John the Baptist baptised with water. In this baptism the whole body was plunged into the Jordan as part of the rites of Initiation. Why was this done? Because the etheric body of a spiritually developed man was to be loosened for a short time from the physical body; the man then experienced what one who is dying experiences when his etheric body is loosened from the physical. A picture of his present incarnation back to his birth is unrolled before him in all detail as a kind of panorama and he feels and knows that outside his body of flesh he is a spiritual being.

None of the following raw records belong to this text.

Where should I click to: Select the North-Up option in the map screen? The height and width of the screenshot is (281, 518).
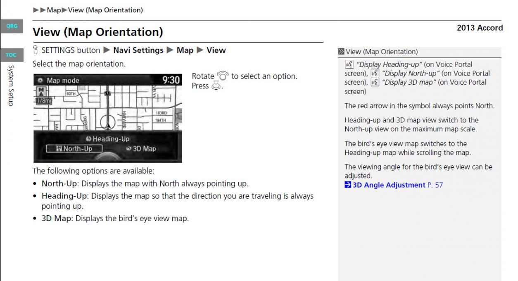[x=74, y=149]
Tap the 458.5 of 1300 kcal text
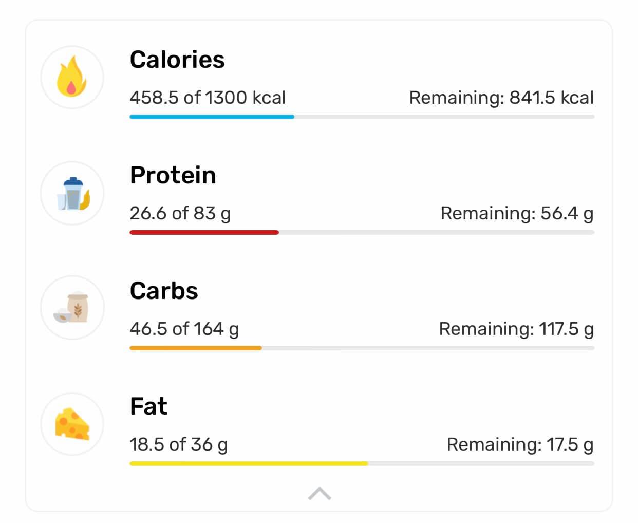Image resolution: width=638 pixels, height=523 pixels. [208, 98]
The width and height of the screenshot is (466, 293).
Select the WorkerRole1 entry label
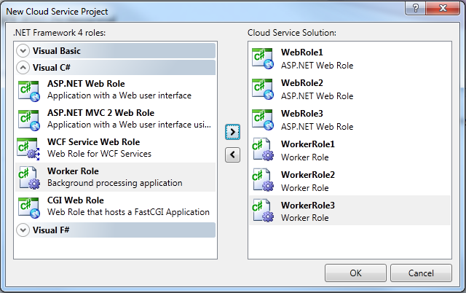point(307,144)
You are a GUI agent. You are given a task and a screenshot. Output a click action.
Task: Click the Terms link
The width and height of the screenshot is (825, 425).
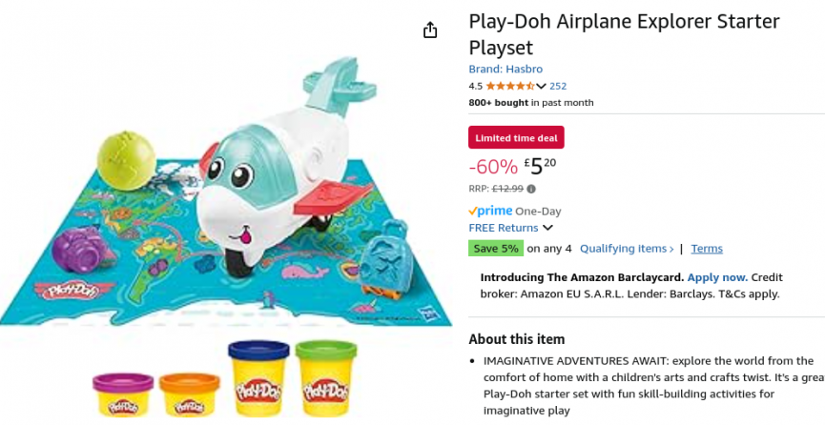pos(707,249)
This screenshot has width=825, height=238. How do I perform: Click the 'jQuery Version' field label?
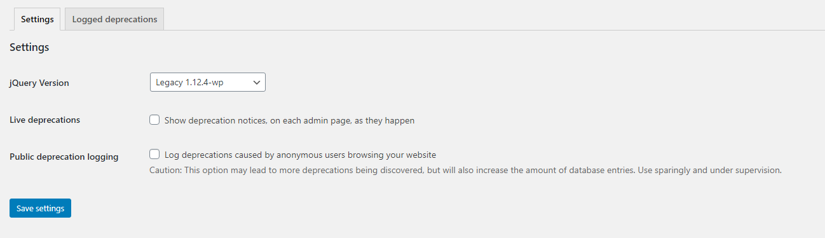(x=39, y=83)
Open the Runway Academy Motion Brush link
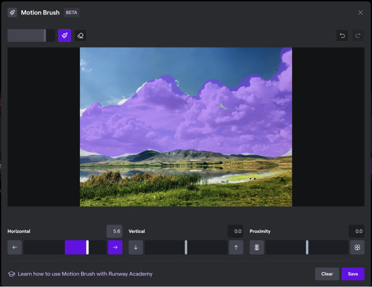Image resolution: width=372 pixels, height=287 pixels. click(85, 274)
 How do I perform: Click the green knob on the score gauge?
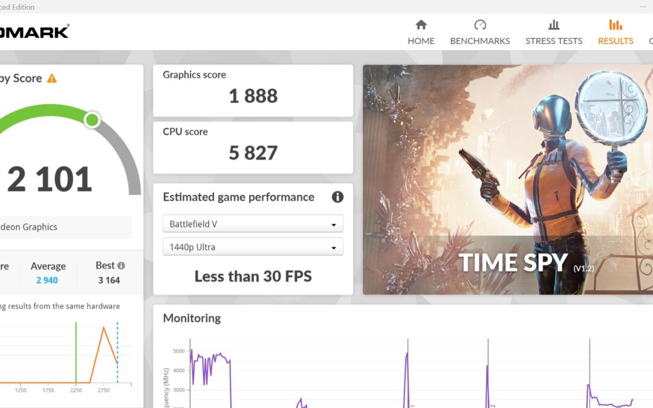point(92,119)
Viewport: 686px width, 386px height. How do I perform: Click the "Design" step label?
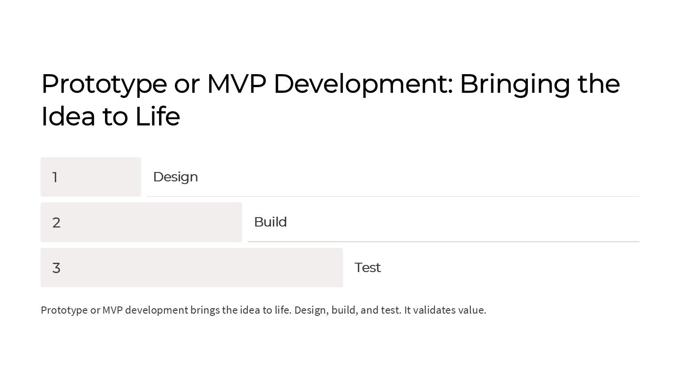176,177
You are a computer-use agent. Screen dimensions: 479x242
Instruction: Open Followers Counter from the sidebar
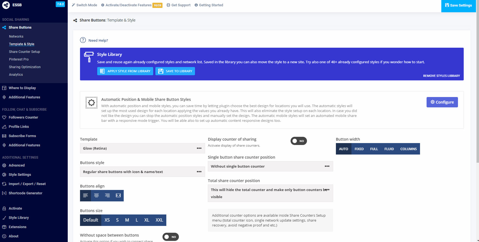pyautogui.click(x=23, y=117)
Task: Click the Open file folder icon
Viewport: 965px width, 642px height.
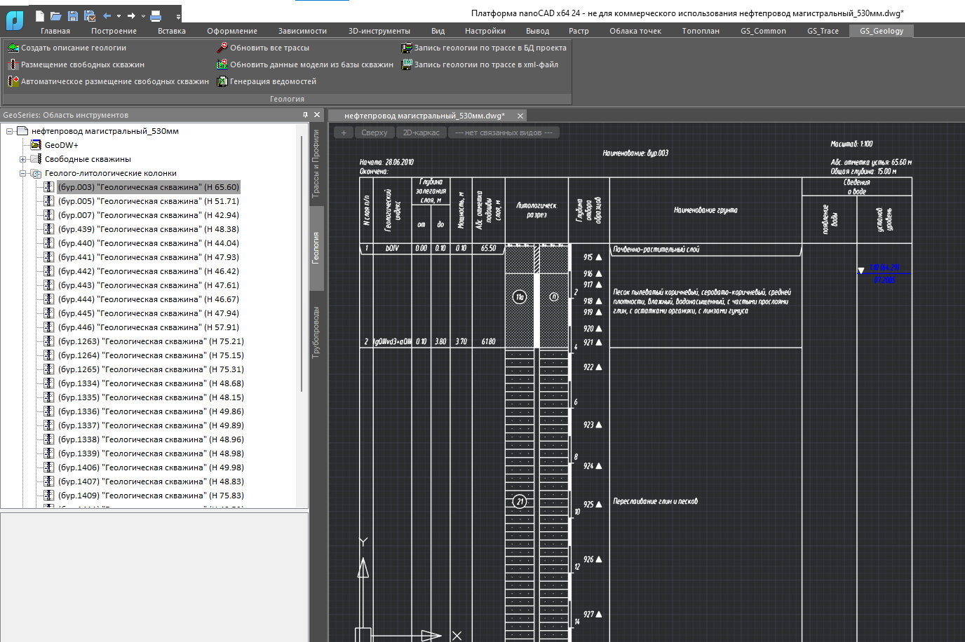Action: point(56,15)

Anyone who had returned to his physical body after this experience during baptism was henceforth inwardly different from other men: he felt as if he were standing alone with this expansion of knowledge, separated from the rest of humanity; he felt that men could no longer understand him, that he was isolated, as it were in a ‘wilderness’, in solitude. And in this state of deepest inner isolation he became aware of the ‘voice of one crying’—his Angel. In this case the guiding Angel was clothed in the person of John the Baptist. That is the meaning of the passage in the Bible about the voice calling, or crying, in the wilderness.
Later in St. Mark's Gospel, where Christ is proclaiming the highest wisdom in the schools, the words are: ‘And they were astonished at His teaching: for He taught them as one that had authority, and not as the scribes.’ What does speaking ‘with authority’ mean? Just as Angels are the guides of individual men and Archangels of whole peoples, so there are other, still higher Beings who are the guides of the forces and powers of nature. These are the sources upon which men of genius draw to create their masterpieces. The works of Leonardo da Vinci, Michelangelo, Raphael, give expression to the powers of nature.
To picture where these powers of nature are made manifest let us imagine that we are standing on the heights of a Swiss mountain. If we are fortunate enough to be there at sunrise, we shall be overwhelmed by the magic and sublimity of this spectacle of nature, and we shall feel pervaded through and through by the mighty forces radiating from it and revealing to us the power of Almighty God. We watch how from the glimmering grey of dawn the first delicate colours of the rising sun appear, how the peaks of the snowcapped mountains are suffused with rosy mauve, and our eyes are dazzled by this spectacle of greater and greater brilliance. We see how the rays call forth colours which seem to stream from every side, filling more and more of the space around us, until finally the sun appears in all its splendour, kindling life and radiating warmth into the lowest valleys. In this majestic manifestation of nature we are actually beholding the confluence of spiritual forces and these forces are the Beings of the Hierarchies we have learnt to know as the Exousiai, the Powers, or Spirits of Form. In the original text the words are: ‘He taught as the Exousiai teach.’ Christ spoke with the powers of these Beings. In John the Baptist it was the Angel, the Being of the rank immediately above man, who spoke. In Christ it was the Exousiai, who as I have said, speak through events of nature. It was their forces in the body of Christ which enabled Him to teach ‘with authority’.
John the Baptist had received the highest Initiation connected with the constellation of Aquarius. In old maps of the Zodiac the sign depicting Aquarius is a man stooping down with the arms held in a particular position. This illustrates the words in St. Mark's Gospel: ‘There cometh after me one mightier than I, the latchet of whose shoes I am not worthy to stoop down and unloose.’